The House passed the abortion access measure last week on a 69-65 vote, with all Republicans and one Democrat voting against the measure.
Republicans remain frustrated that the bill imposes no new restrictions on when an abortion can take place. In the Senate, they unsuccessfully sought to make amendments to the bill Friday.
"Today we are not just codifying Roe v. Wade or Doe v. Gomez," Senate GOP Leader Mark Johnson of East Grand Forks said. "We are enacting the most extreme bill in the country."
Of the 10,000 abortions performed here in 2021, only one happened in the third trimester. More than 91% of abortions came in the first trimester, state data indicate.
In recent weeks, officials with Planned Parenthood North Central States said they've seen a 13% increase in women coming from out of state for abortion services since the U.S. Supreme Court overturned Roe v. Wade, triggering abortion bans in several states. That includes a 40% increase in second-trimester abortions, said Dr. Sarah Traxler, the organization's chief medical officer.
"Anytime you put a barrier in place, there’s going to be a delay," Traxler said. "The more barriers you put in place, the longer it is before they can access that care."
Democrats are separately moving legislation to wipe several abortion laws -- including the state's 24-hour waiting period -- off the books after a Ramsey County judge struck them down last year.
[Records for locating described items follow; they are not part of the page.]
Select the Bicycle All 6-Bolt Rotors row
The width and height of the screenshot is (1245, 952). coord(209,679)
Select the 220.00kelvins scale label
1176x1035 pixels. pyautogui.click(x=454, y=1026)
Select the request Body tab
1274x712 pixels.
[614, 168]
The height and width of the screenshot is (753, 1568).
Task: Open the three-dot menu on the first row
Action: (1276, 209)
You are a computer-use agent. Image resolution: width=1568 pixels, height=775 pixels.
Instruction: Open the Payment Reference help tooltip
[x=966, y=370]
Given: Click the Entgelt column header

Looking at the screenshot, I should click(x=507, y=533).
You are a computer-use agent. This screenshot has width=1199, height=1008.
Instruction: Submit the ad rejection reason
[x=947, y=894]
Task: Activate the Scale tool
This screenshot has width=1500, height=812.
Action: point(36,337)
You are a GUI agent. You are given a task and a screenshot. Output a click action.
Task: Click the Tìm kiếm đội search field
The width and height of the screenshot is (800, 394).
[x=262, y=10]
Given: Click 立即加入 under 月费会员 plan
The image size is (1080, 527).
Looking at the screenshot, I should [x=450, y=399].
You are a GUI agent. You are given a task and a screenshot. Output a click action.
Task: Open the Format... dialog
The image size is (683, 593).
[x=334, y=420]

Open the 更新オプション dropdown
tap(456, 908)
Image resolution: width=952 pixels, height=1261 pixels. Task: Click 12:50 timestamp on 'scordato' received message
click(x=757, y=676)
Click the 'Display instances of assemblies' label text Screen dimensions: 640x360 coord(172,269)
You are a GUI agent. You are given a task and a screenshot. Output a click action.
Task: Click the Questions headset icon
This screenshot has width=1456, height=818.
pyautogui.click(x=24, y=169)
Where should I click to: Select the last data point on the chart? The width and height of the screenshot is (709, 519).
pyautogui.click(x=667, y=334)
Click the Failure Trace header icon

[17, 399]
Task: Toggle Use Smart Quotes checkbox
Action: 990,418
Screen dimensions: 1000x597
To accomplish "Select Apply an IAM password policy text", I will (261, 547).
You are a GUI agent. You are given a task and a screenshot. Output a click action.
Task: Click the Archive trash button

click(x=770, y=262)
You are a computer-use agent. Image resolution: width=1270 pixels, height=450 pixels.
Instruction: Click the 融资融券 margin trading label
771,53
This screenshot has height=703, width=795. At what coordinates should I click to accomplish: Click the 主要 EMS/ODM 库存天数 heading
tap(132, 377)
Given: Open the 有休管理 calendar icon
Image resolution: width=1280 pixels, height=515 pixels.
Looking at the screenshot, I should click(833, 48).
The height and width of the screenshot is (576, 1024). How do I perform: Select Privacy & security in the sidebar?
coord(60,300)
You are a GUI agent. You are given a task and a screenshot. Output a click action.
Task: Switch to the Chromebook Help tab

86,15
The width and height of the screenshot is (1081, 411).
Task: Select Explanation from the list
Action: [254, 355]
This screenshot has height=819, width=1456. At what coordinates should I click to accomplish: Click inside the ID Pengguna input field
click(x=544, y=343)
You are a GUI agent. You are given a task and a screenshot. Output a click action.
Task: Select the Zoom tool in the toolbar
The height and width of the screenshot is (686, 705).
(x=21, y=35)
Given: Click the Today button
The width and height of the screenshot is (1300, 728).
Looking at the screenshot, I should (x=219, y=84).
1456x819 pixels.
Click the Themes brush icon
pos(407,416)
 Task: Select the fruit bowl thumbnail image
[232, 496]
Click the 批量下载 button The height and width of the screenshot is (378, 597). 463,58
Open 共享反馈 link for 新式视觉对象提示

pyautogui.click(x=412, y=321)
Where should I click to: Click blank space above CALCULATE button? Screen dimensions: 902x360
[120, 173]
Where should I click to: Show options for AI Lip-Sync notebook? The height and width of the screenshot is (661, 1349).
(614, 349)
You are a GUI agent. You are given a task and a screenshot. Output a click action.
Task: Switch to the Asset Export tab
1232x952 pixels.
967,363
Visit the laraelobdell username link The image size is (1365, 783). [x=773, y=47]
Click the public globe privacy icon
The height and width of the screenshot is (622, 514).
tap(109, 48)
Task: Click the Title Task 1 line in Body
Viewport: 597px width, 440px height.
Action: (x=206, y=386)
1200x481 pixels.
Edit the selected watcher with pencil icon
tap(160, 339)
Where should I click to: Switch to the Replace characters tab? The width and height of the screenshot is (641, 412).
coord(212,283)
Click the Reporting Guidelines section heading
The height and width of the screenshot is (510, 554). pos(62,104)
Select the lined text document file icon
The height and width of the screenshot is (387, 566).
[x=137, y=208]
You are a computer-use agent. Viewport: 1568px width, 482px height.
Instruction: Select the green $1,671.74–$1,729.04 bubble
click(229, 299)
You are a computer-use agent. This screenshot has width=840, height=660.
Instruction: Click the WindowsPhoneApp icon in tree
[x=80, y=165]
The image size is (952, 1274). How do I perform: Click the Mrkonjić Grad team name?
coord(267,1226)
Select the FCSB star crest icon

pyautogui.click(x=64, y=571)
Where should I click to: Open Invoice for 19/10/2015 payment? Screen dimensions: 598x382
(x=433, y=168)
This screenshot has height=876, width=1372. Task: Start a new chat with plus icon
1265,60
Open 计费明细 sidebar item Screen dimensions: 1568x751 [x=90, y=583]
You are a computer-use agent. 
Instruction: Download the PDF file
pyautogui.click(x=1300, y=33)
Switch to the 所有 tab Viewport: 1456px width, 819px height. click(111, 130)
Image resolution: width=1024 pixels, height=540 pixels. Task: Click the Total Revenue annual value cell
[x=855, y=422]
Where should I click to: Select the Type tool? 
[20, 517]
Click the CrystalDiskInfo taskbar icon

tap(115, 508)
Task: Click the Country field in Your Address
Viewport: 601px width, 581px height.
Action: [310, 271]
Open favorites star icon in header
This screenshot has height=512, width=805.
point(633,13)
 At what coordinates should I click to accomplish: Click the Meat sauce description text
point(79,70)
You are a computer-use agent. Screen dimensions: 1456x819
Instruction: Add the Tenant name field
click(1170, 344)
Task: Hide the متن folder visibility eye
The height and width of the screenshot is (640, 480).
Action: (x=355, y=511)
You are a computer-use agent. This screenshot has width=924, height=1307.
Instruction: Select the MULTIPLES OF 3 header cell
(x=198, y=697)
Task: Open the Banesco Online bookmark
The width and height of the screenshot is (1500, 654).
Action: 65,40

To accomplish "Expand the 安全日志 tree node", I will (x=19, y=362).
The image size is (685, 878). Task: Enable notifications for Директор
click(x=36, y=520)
A third bill that got its first committee hearing Thursday gives legal protections to abortion providers and women coming from states where abortion is illegal. Democrats see this change as a safeguard, because DFL Attorney General Keith Ellison has already said he would fight another state if it tried to extradite a woman out of Minnesota.
Friday morning, some Republican senators led chants among anti-abortion activists in the Capitol rotunda.
"What it (the bill) really is, it’s abortion on demand for all. That’s what it really is," said state Sen. Jim Abeler, R-Anoka.
The abortion issue has dominated the first four weeks of the legislative session after Democrats took control of all three levers of state government in the 2022 election. Abortion was a top issue in the election after the U.S. Supreme Court decision on Roe, and Democrats said the election results showed voters agree with abortion protections.
"Given that we do not have many doctors in this body, I would urge members not to legislate on how people practice health care," said state Sen. Alice Mann, DFL-Edina, an emergency room physician.
This story is developing and will be updated.